14.5.12

Seeing Through the Smoke


As I was growing up, the symbolism of the various cigarette brands coloured my fantasies and aspirations and contributed elements to my very identity in ways that were subtle and powerful, yet virtually invisible at the time.
            I realized this one insomniac night, while rummaging around in a drawer.  I discovered part of a long-forgotten pack of Salem.  Images of witches and legal procedures came fleetingly to mind.  As I sucked on one to ignite it and exhaled my essence into the room, I was painfully conscious of the irrationality of the act.

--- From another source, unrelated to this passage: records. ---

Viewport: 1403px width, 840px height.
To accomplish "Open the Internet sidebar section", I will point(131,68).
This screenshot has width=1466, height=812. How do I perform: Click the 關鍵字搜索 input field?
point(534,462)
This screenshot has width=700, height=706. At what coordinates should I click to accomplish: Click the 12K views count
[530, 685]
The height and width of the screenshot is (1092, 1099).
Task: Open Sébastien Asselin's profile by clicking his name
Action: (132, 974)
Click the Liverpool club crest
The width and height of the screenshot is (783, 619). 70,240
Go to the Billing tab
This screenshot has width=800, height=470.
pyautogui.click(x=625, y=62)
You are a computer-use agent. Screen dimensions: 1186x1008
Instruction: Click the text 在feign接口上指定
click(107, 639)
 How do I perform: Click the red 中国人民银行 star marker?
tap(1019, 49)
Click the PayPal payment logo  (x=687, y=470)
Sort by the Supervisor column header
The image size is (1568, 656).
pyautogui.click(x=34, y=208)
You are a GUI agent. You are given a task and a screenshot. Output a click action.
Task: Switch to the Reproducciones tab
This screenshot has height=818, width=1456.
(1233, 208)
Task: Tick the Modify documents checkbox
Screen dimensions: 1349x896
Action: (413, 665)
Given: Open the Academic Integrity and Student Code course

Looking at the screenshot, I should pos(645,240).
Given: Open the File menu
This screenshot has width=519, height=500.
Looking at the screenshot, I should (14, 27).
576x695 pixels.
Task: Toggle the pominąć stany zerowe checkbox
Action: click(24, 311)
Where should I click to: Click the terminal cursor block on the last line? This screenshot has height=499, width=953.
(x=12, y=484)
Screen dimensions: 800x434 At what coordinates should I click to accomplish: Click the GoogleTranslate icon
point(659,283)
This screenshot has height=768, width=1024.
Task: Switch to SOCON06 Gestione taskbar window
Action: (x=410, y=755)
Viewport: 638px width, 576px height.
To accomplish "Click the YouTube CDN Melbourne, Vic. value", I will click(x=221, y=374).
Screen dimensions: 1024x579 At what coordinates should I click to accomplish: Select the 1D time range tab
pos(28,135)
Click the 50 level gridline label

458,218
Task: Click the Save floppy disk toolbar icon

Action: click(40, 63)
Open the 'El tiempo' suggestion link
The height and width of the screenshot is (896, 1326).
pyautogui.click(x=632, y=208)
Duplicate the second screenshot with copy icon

            My mother smoked during her pregnancy with me and I am convinced I emerged from the womb looking for a fag.  I was born an infant addict, condemned by regular placental infusions to a childhood of miserable, but mercifully unconscious, cold turkey.  It took me a full fourteen and a half years to get my next fix.
            That first time behind the barn, when all the other boys were coughing and gagging and turning green and throwing up, I was in a reverie of deja vu, having recognized something familiar; knowing that at last I’d found something that had been missing; something that gave me solace.  That black and white image of the rebel without a cause, slouched in his leather jacket with his hands in his pockets, with a fag dangling from his lips, played a part too.  I know it did.
How was I to know any better, back in those days, long before the Marlboro Man died of lonely, hacking emphysema?  After all, the iconography of tobacco was seamlessly woven into the fabric of society.  On the back covers of my mother’s Women’s Day magazines, that I’d leaf through looking for brassiere and corset ads while sitting on the toilet, there were colour photographs of sincere-looking, white-coated doctors pausing for a smoke between surgical procedures, with stethoscopes round their necks and those round, silvery reflector disks with a hole in centre on their foreheads, telling me that Lucky Strikes would stimulate my heart and circulation.  How true, in a way.
             And those Camels, posed in front of palm trees and the pyramids, and the bearded sailor in the little circle on the sea-blue packs of Players spoke to me of romance and distant shores, and brought to mind images of the droopy, bare-breasted, black women I’d seen in the National Geographic Magazine, beating their millet with mortars and pestles made from poles and hollowed-out logs.